**Records for this task:**
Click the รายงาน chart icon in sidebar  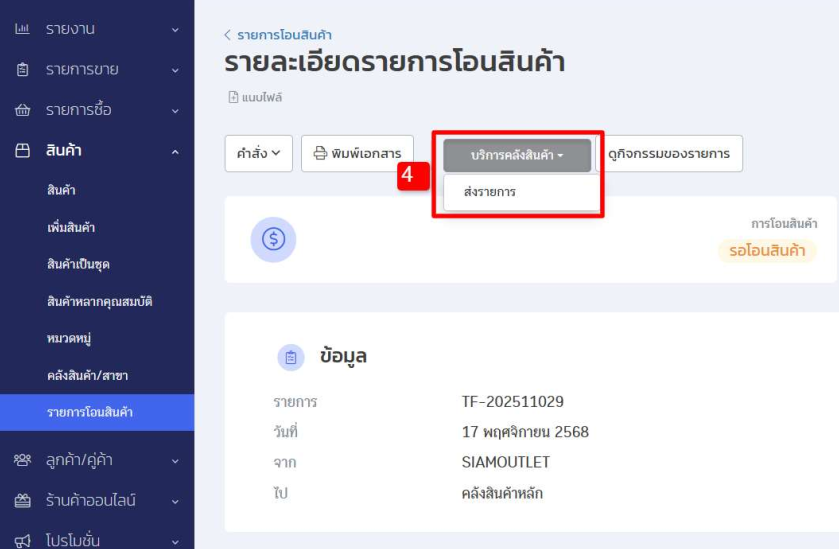(x=22, y=29)
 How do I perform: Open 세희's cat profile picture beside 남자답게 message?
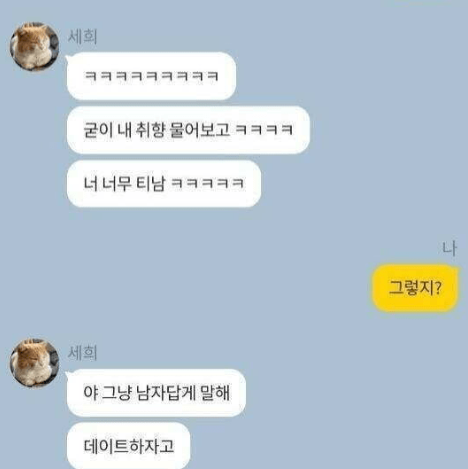34,363
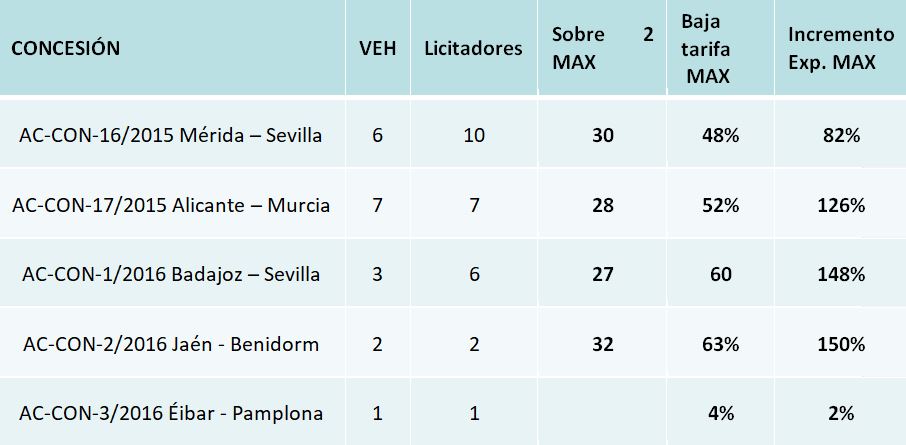Click the Licitadores column header
906x445 pixels.
click(473, 48)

**Work to be completed:** Print, exactly and only, the lines running from the line with "How do I perform: Open" through the last line of the data, including both. Skip any picture.

**Answer section:**
 How do I perform: Open 세희's cat profile picture beside 남자답게 message?
34,363
Click the Licitadores column header
906x445 pixels.
click(473, 48)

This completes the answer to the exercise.